If your Virtual SAN cluster spans across multiple racks or blade server chassis in a data center and you want to make sure that your hosts are protected against rack or chassis failure, you can create fault domains and add one or more hosts to each fault domain.

A fault domain consists of one or more Virtual SAN hosts grouped together according to their physical location in the data center. When configured, fault domains enable Virtual SAN to tolerate failures of entire physical racks as well as failures of a single host, capacity device, network link or a network switch dedicated to a fault domain.

The Primary level of failures to tolerate policy for the cluster depends on the number of failures a virtual machine is provisioned to tolerate. For example, when a virtual machine is configured with the Primary level of failures to tolerate set to 1 (PFTT = 1) and using multiple fault domains, Virtual SAN can tolerate a single failure of any kind and of any component in a fault domain, including the failure of an entire rack.

When you configure fault domains on a rack and provision a new virtual machine, Virtual SAN ensures that protection objects, such as replicas and witnesses, are placed in different fault domains.
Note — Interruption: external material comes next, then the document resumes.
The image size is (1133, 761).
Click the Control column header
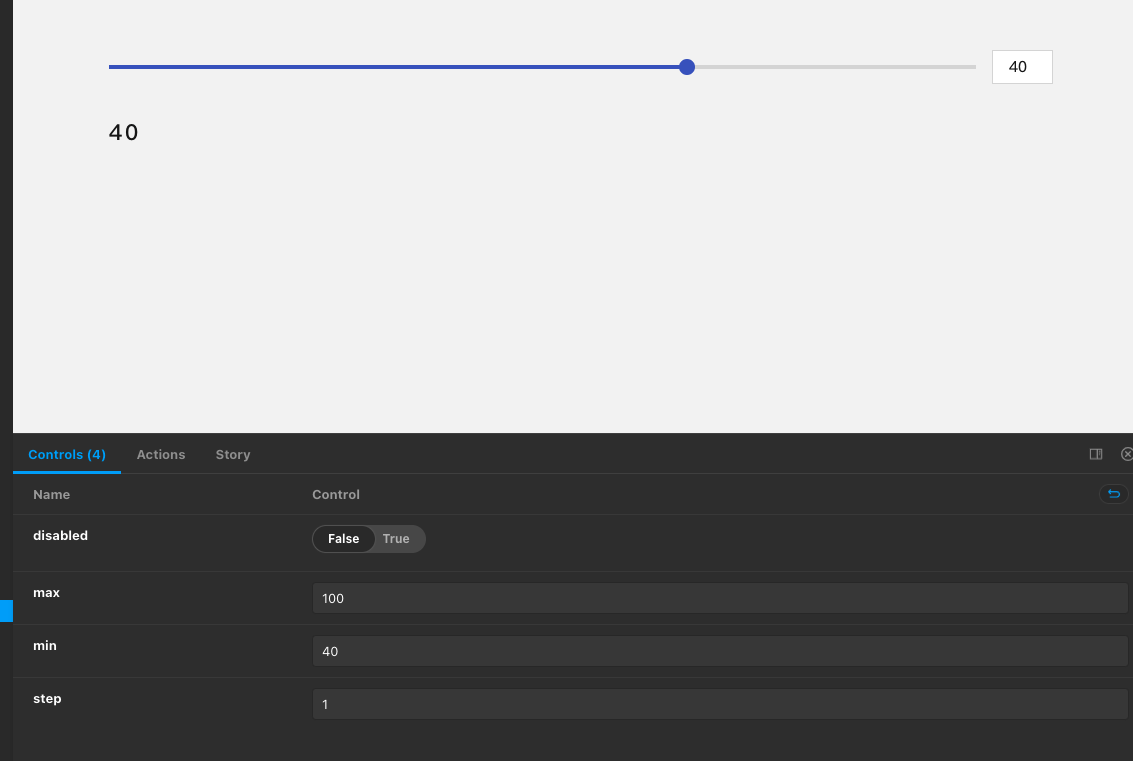pos(335,494)
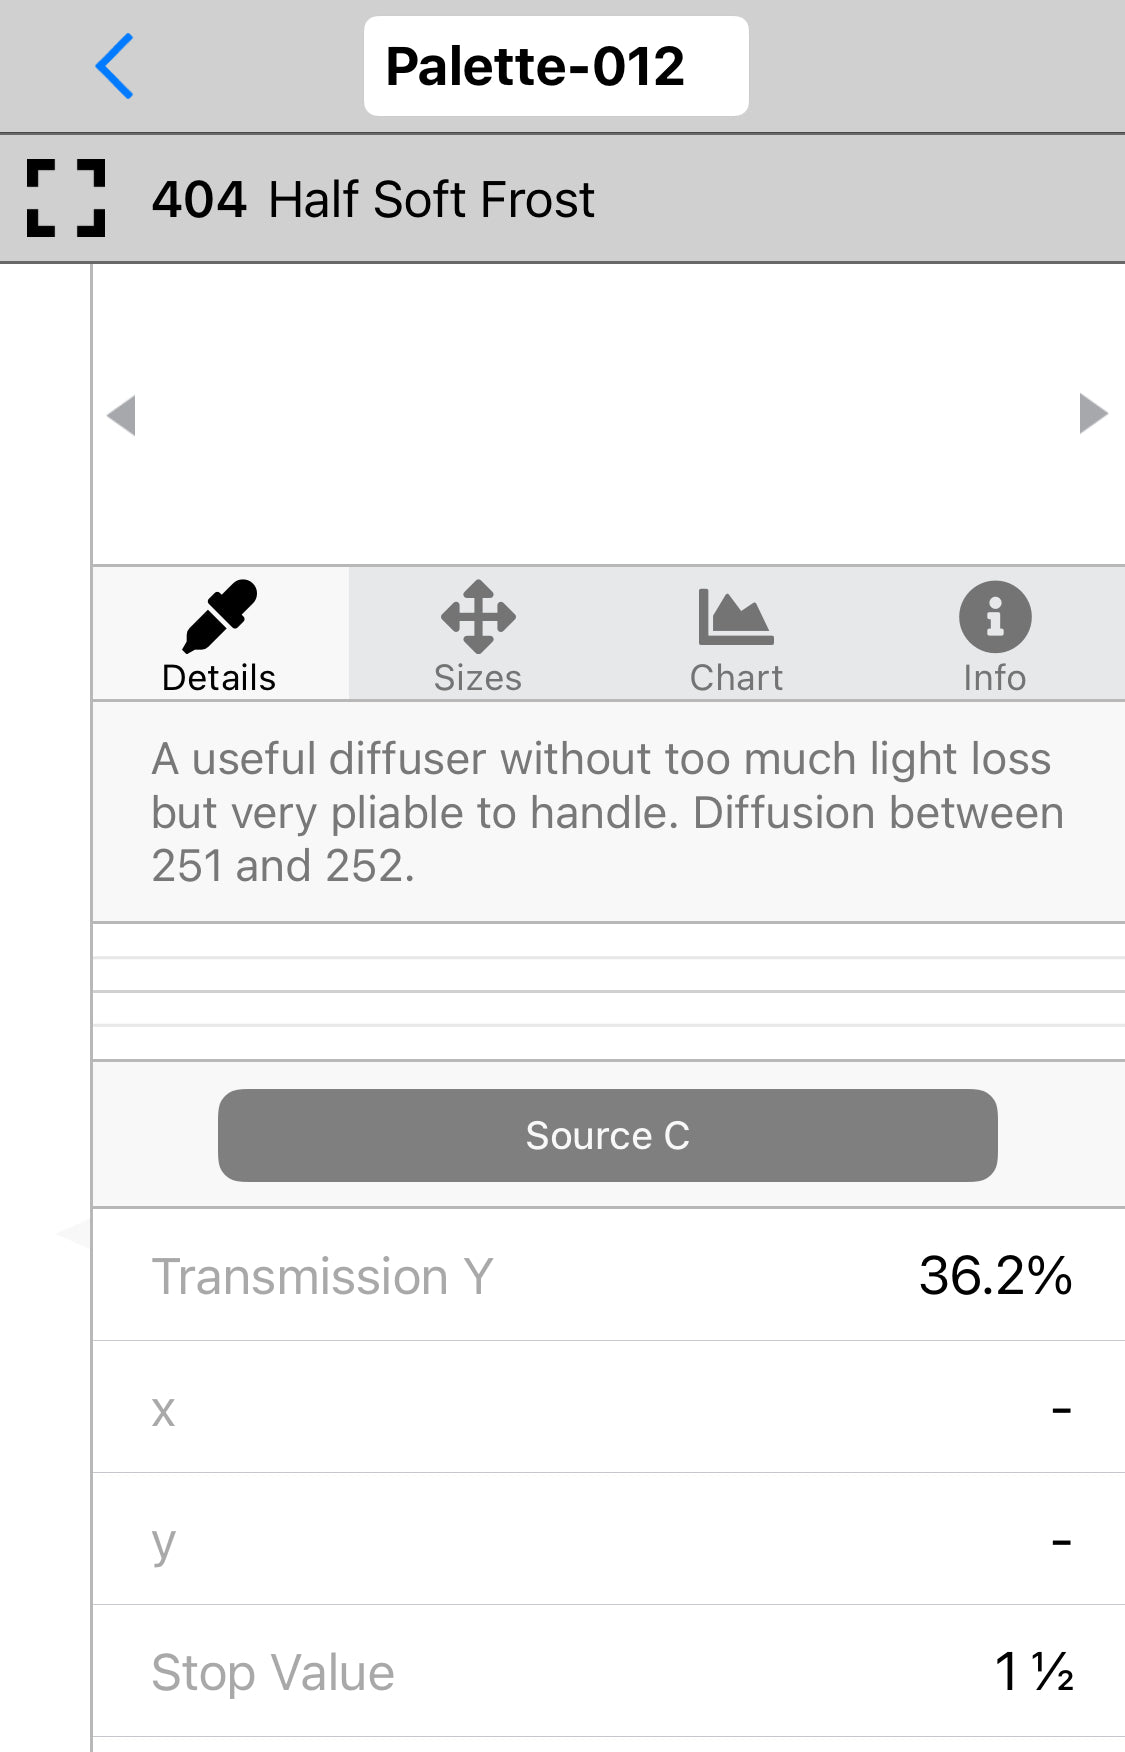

For example, if a virtual machine's storage policy has the Primary level of failures to tolerate set to N (PFTT = n), Virtual SAN requires a minimum of 2*n+1 fault domains in the cluster. When virtual machines are provisioned in a cluster with fault domains using this policy, the copies of the associated virtual machine objects are stored across separate racks.

A minimum of three fault domains are required. For best results, configure four or more fault domains in the cluster. A cluster with three fault domains has the same restrictions that a three host cluster has, such as the inability to reprotect data after a failure and the inability to use the Full data migration mode. For information about designing and sizing fault domains, see Designing and Sizing Virtual SAN Fault Domains.
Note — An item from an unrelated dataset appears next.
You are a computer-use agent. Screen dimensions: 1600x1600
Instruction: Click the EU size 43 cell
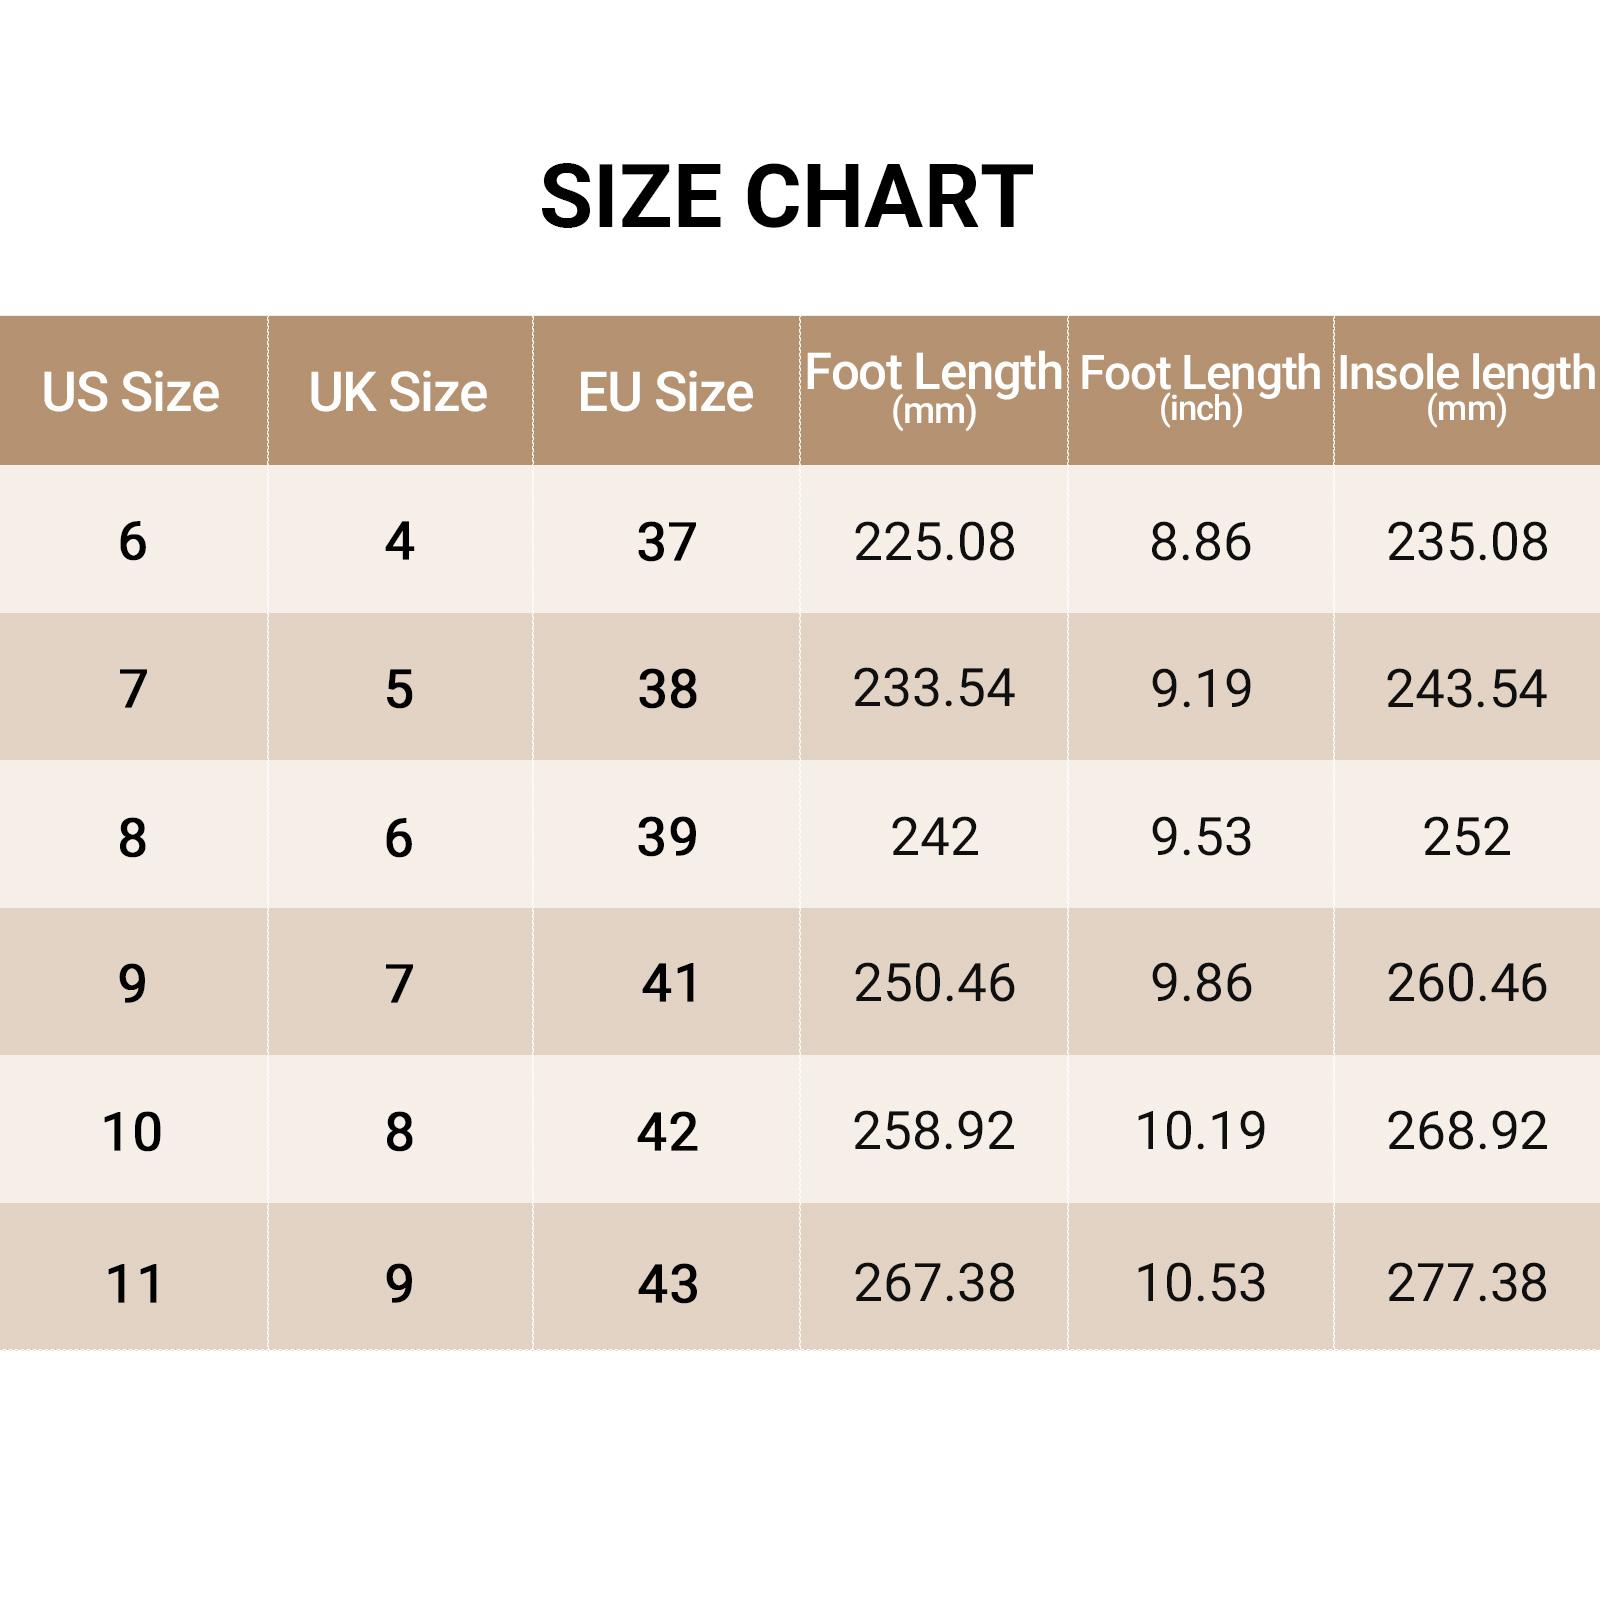tap(668, 1284)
Consider a scenario where you have a Virtual SAN cluster with 16 hosts. The hosts are spread across 4 racks, that is, 4 hosts per rack. In order to tolerate an entire rack failure, you should create a fault domain for each rack. A cluster of such capacity can be configured to tolerate the Primary level of failures to tolerate set to 1. If you want to configure the cluster to allow for virtual machines with Primary level of failures to tolerate set to 2, you need to configure five fault domains in a cluster.

When a rack fails, all resources including the CPU, memory in the rack become unavailable to the cluster. To reduce the impact of a potential rack failure, you should configure fault domains of smaller sizes. This increases the total amount of resource availability in the cluster after a rack failure.

When working with fault domains, follow these best practices.
  • Configure a minimum of three fault domains in the Virtual SAN cluster. For best results, configure four or more fault domains.
  • A host not included in any fault domain is considered to reside in its own single-host fault domain.
  • You do not need to assign every Virtual SAN host to a fault domain. If you decide to use fault domains to protect the Virtual SAN environment, consider creating equal sized fault domains.
  • When moved to another cluster, Virtual SAN hosts retain their fault domain assignments.
  • When designing a fault domain, it is recommended that you configure fault domains with uniform number of hosts.

    For guidelines about designing fault domains, see Designing and Sizing Virtual SAN Fault Domains.

  • You can add any number of hosts to a fault domain. Each fault domain must contain at least one host.